Chair of Ceremony: Dr. Rúnar Unnþórsson, Professor and the Head of the Faculty of Industrial Engineering, Mechanical Engineering and Computer Science, University of Iceland

Abstract:
Geothermal energy utilization contributes to less than 0.5% of the world’s electricity demand and is not well represented in energy policies and environmental studies of energy systems. Research on geothermal potential and environmental impacts shows that geothermal energy can contribute to a low-carbon future and increased share of renewables in future energy systems, wherever access to geothermal resources is technically and economically feasible. Furthermore, geochemical conditions have to be favorable, as gaseous emissions are byproducts of utilizing high-temperature geothermal resources, where fluids are hotter than 150°C at 1 km depth below the surface. These include greenhouse gas (GHG) emissions that can be as high as emissions from fossil-fueled power plants in rare instances.

The recent climate and energy targets of the EU “clean energy for all” package for the year 2030 are set to reduce GHG emissions, increase the share of renewables within the EU energy mix, and increase energy efficiency and lower demand across the energy sector.
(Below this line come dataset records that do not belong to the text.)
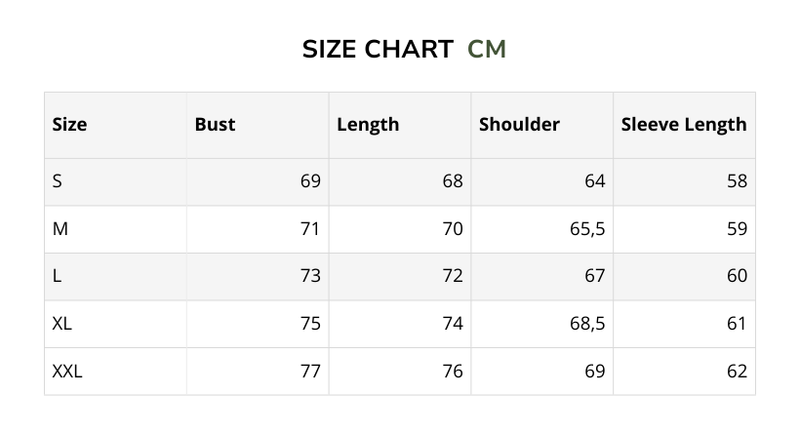
Task: Click the Shoulder column header
Action: 519,125
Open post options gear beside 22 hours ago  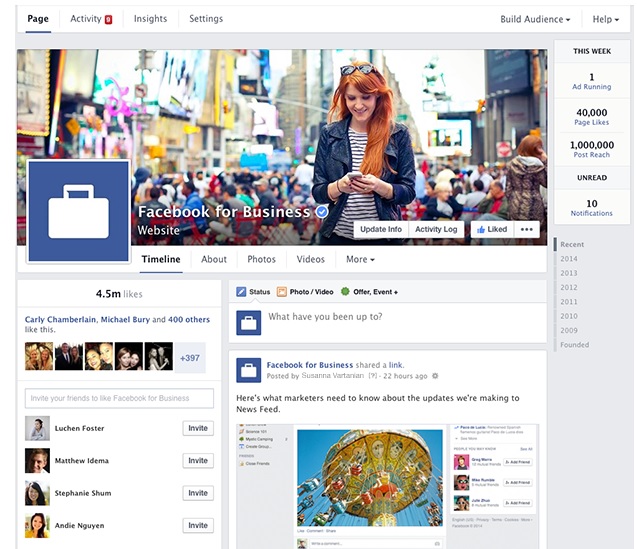(435, 376)
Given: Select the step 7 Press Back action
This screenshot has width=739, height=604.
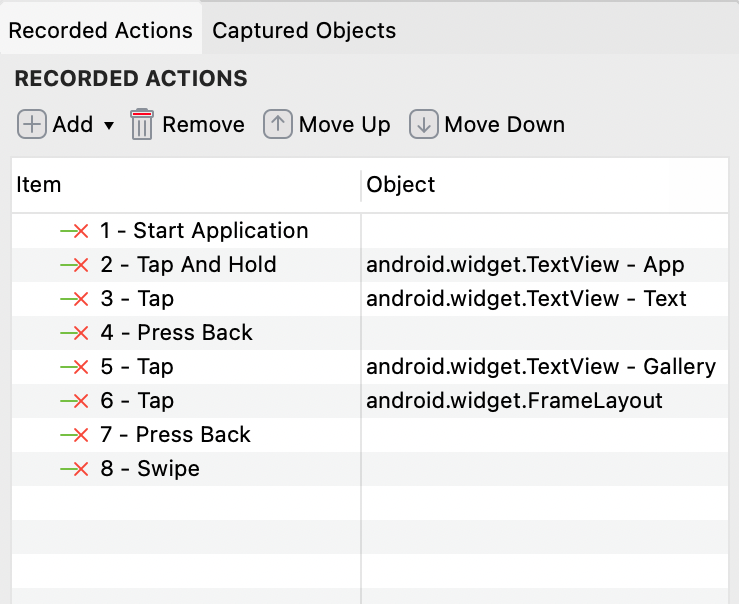Looking at the screenshot, I should pos(176,435).
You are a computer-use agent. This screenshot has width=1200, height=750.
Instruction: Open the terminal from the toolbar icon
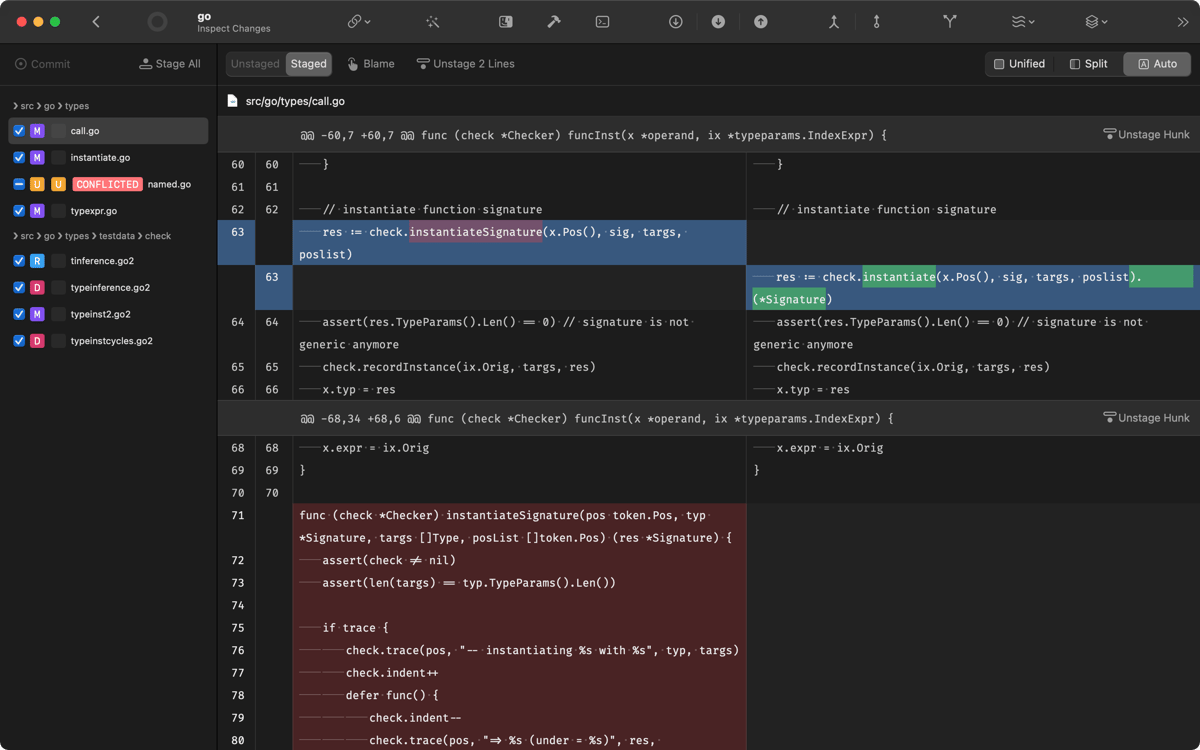coord(602,22)
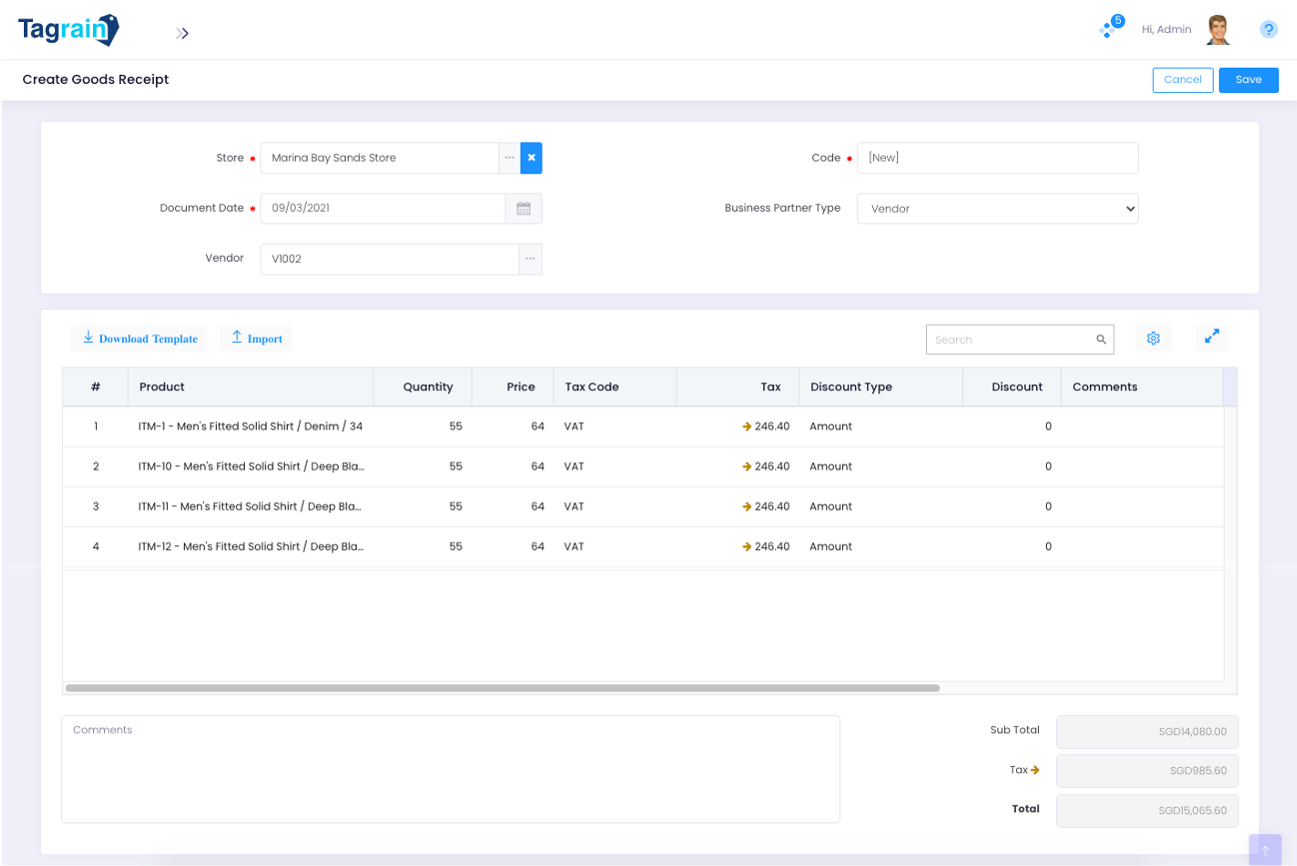
Task: Click the search magnifier icon
Action: [x=1101, y=340]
This study investigates how the current EU climate and energy policy supports high-temperature geothermal utilization in future energy systems by comparing life cycle assessment results to the 2030 targets. The methodology of life cycle assessment (LCA) was applied to a case study of a state-of-the-art, high-temperature geothermal combined heat and power plant located in Iceland. LCA provides a holistic approach to analyzing various environmental impacts, including GHG emissions and primary energy demand, which serve as a basis for the EU targets. Detailed life cycle inventory (LCI) data was collected for the study since such data is not readily available in LCA literature or databases for geothermal applications. Furthermore, different allocation methods used to divide the environmental impacts between heat and electricity were tested to observe their impacts on the overall results.

The overall results showed that life cycle GHG emissions of high-temperature geothermal utilization are comparable to other renewable energy technologies and thus can contribute significantly to lowering emissions associated with energy use by replacing fossil fuels. However, due to the low thermal efficiency of electricity generation from geothermal, its increased use does not result in the desired increased energy efficiency, as measured by the EU targets in terms of primary energy demand, when added or replacing older technologies in the current energy system. However, the study results suggest that emphasis could instead be put on the non-renewable primary energy demand to ensure that renewable technologies such as geothermal utilization do not contradict the EU energy efficiency target. The study also identifies H2S emissions as a hotspot for high-temperature geothermal utilization as the gas contributes to acidification and human toxicity potentials. The results suggest that a barrier exists in current EU policy that may hinder geothermal energy from becoming one of the desired solutions to reach the 2030 climate and energy targets.

About the doctoral candidate:

Marta Rós Karlsdóttir was born in 1982. She graduated with a BS degree in Mechanical Engineering from the University of Iceland (UoI) in 2007, where a part of her studies was fulfilled at Norwegian University of Science and Technology (NTNU). In 2008, she graduated with a MS degree in Mechanical Engineering from the UoI, with focus on geothermal utilization. Parallel to her studies, Marta has held the position of managing director of natural resources at ON Power, been a part time lecturer at UoI and a guest lecturer in life cycle assessment, renewable energies and geothermal utilization. Her parents are Gunnjóna Sigrún Jensdóttir, registered nurse, and Karl Laxdal Snorrason, MS in network engineering. She lives with her spouse, Björgvin Lúther Sigurðarson, and their children in Reykjavík, Iceland.